[Stored records]
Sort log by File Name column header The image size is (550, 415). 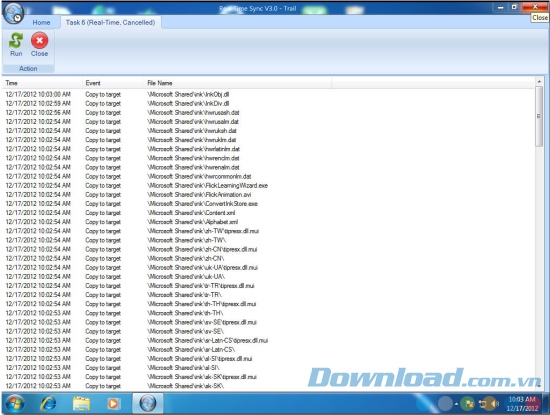click(x=238, y=83)
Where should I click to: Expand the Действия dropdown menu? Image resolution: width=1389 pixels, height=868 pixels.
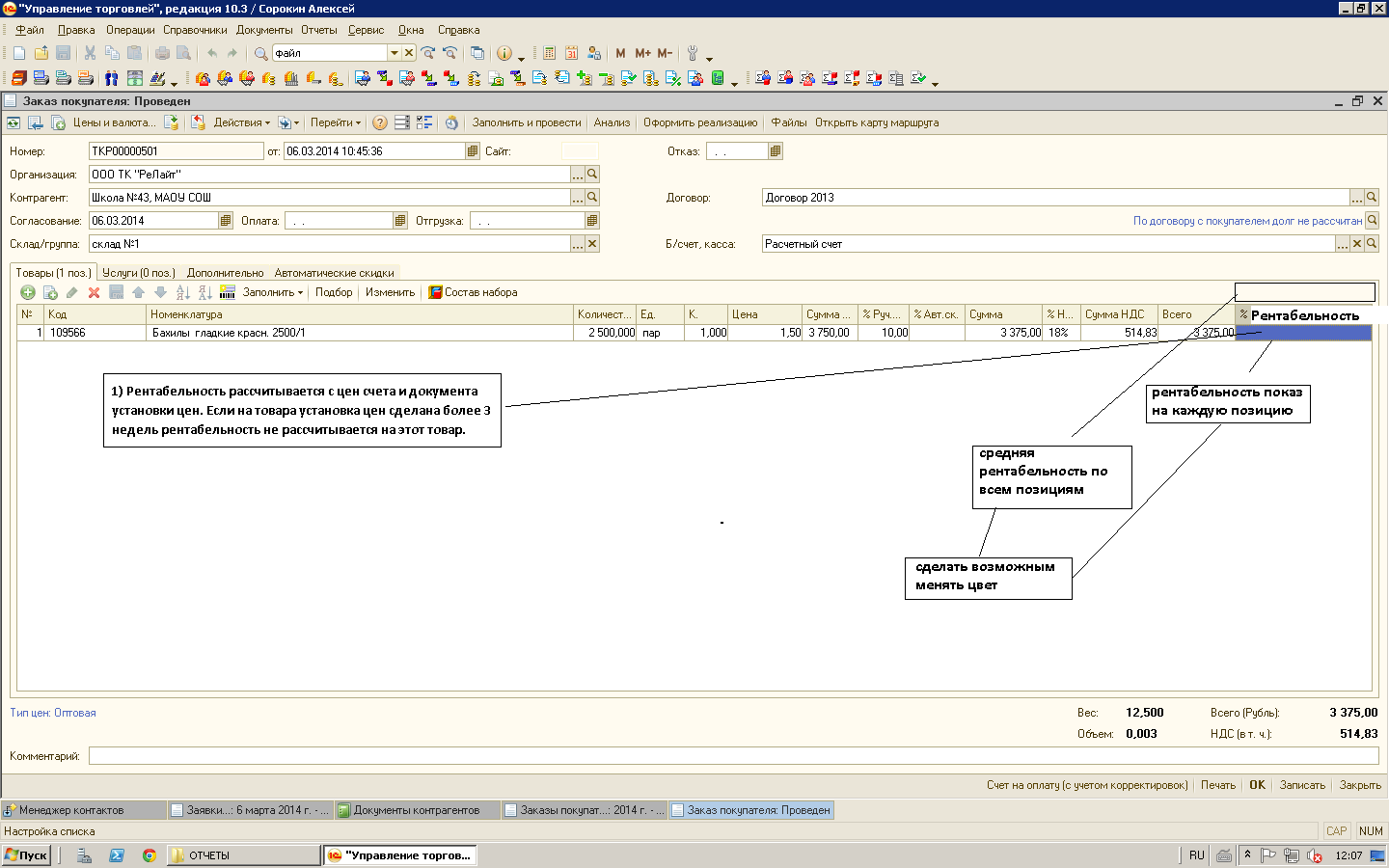click(x=241, y=122)
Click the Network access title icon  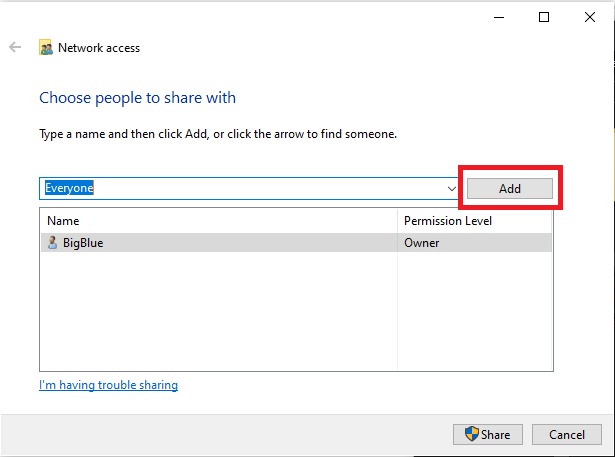click(x=46, y=47)
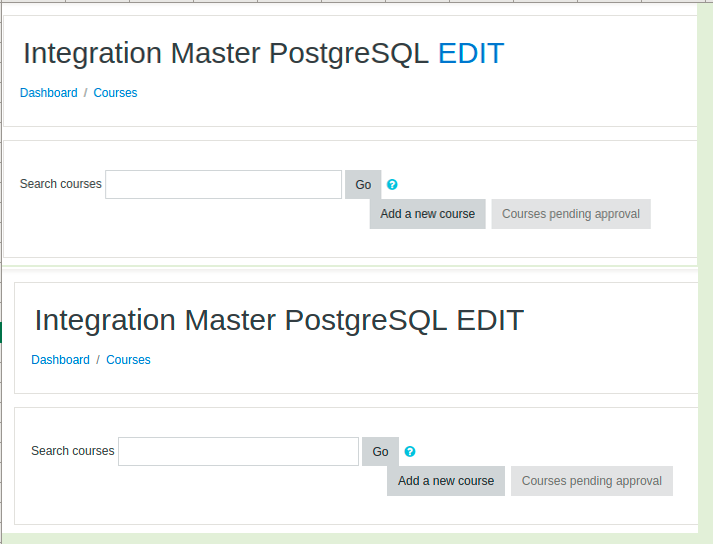Screen dimensions: 713x544
Task: Focus the lower Search courses text field
Action: (238, 451)
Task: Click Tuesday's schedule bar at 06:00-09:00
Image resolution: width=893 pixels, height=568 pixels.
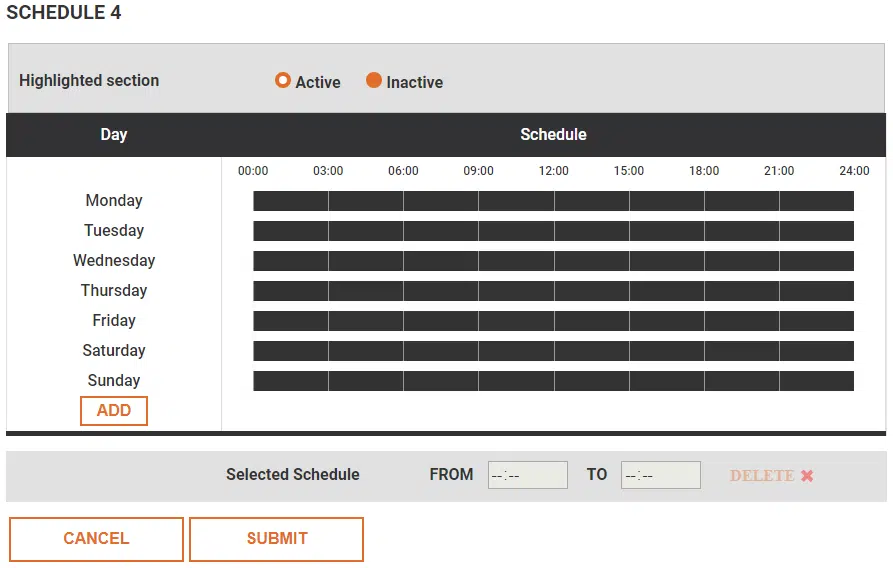Action: tap(441, 231)
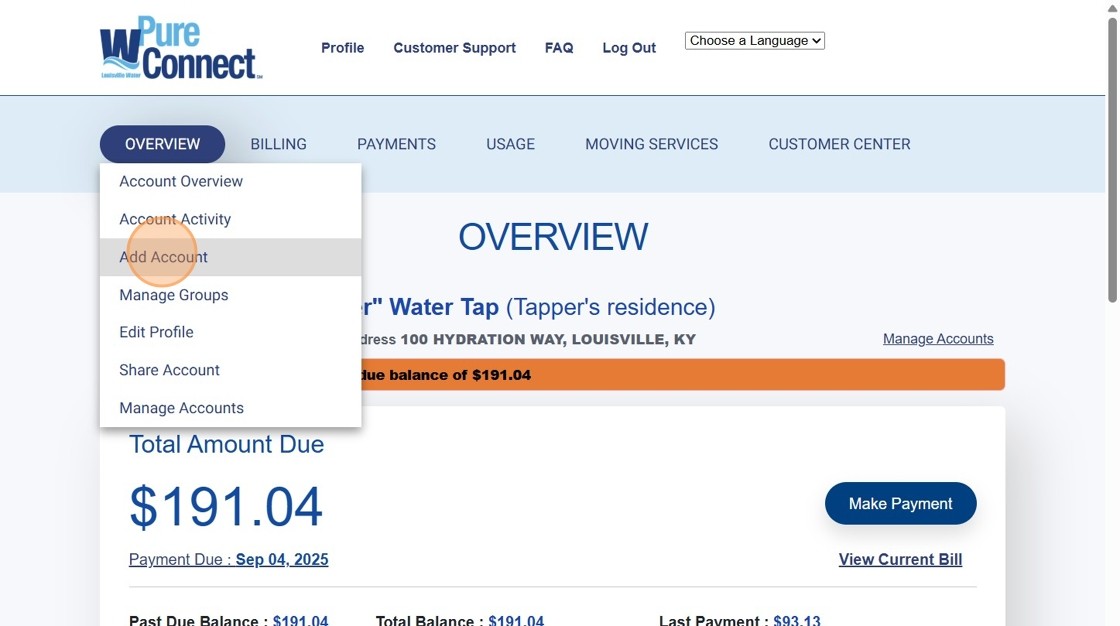Open the Choose a Language dropdown

click(754, 41)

EXERCISE BRIEF =
Repeat only the lines from the line with "Image resolution: width=893" to the end of the entries, including both the first and the last line, and drop every picture.

ANSWER TO THIS PROBLEM =
Image resolution: width=893 pixels, height=568 pixels.
Action: tap(441, 231)
Open the Choose a Language dropdown

click(754, 41)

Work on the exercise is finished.